Load the Iris dataset

We start by loading the Iris dataset using the fetch_openml function from sklearn.datasets. The Iris dataset is a well-known dataset that contains 150 samples of iris flowers. Each sample has 4 features: sepal length, sepal width, petal length, and petal width. The dataset is labeled with 3 classes: setosa, versicolor, and virginica.

import numpy as np
from sklearn import datasets
from radius_clustering import RadiusClustering

# Load the Iris dataset
iris = datasets.load_iris()
X = iris["data"]
y = iris.target

Visualize the Iris dataset

We can visualize the Iris dataset by plotting the dataset. We use PCA to reduce the dimensionality to 3D and plot the dataset in a 3D scatter plot.

import matplotlib.pyplot as plt
from sklearn.decomposition import PCA
import mpl_toolkits.mplot3d

# Reduce the dimensionality of the dataset to 3D using PCA
pca = PCA(n_components=3)
iris_reduced = pca.fit_transform(X)
fig = plt.figure(figsize=(8, 6))
ax = fig.add_subplot(111, projection="3d", elev=48, azim=134)
ax.scatter(
    iris_reduced[:, 0],
    iris_reduced[:, 1],
    iris_reduced[:, 2],
    c=y,
    cmap="Dark2",
    s=40,
)
# Set plot labels
ax.set_title("Iris dataset in first 3 PCA components")
ax.set_xlabel("1st eigenvector")
ax.set_ylabel("2nd eigenvector")
ax.set_zlabel("3rd eigenvector")

# Hide tick labels
ax.xaxis.set_ticklabels([])
ax.yaxis.set_ticklabels([])
ax.zaxis.set_ticklabels([])

plt.show()

Compute Clustering with Radius Clustering

We can now apply Radius clustering to the Iris dataset. We create an instance of the RadiusClustering class and fit it to the Iris dataset.

import time

rad = RadiusClustering(manner="exact", threshold=1.43)
t0 = time.time()
rad.fit(X)
t_rad = time.time() - t0

Compute KMeans Clustering for Comparison

We can also apply KMeans clustering to the Iris dataset for comparison.

from sklearn.cluster import KMeans

k_means = KMeans(n_clusters=3, n_init=10)
t0 = time.time()
k_means.fit(X)
t_kmeans = time.time() - t0

---

We want to have the same color for the same cluster in both plots. We can achieve this by matching the cluster labels of the Radius clustering and the KMeans clustering.

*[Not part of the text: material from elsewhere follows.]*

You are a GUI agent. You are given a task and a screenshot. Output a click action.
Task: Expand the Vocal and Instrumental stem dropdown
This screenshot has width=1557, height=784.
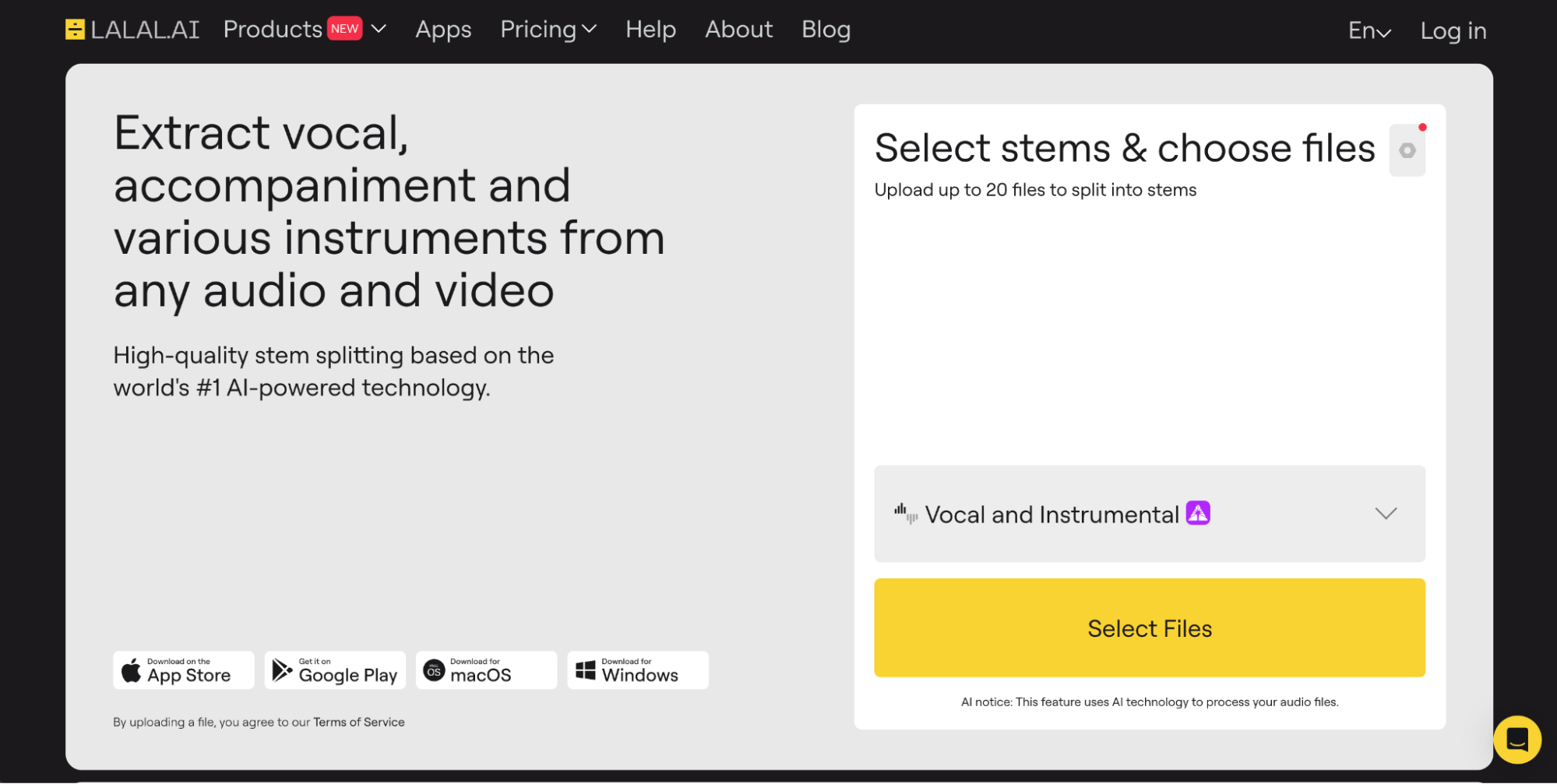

First we define a function to retrieve the cluster centers from the Radius clustering and KMeans clustering and match them pairwise.

def get_order_labels(kmeans, rad, data):
    centers1_cpy = kmeans.cluster_centers_.copy()
    centers2_cpy = data[rad.centers_].copy()
    order = []
    # For each center in the first clustering, find the closest center in the second clustering
    for center in centers1_cpy:
        match = pairwise_distances_argmin([center], centers2_cpy)
        # if there is only one center left, assign it to the last cluster label not yet assigned
        if len(centers2_cpy) == 1:
            for i in range(len(centers1_cpy)):
                if i not in order:
                    order.append(i)
                    break
            break
        # get coordinates of the center in the second clustering
        coordinates = centers2_cpy[match]
        # find the closest point in the data to the center to get the cluster label
        closest_point = pairwise_distances_argmin(coordinates, data)
        match_label = rad.labels_[closest_point]
        # remove the center from the second clustering
        centers2_cpy = np.delete(centers2_cpy, match, axis=0)
        # add the cluster label to the order
        order.append(int(match_label[0]))
    return order


from sklearn.metrics.pairwise import pairwise_distances_argmin

rad_centers_index = np.array(rad.centers_)
order = get_order_labels(k_means, rad, X)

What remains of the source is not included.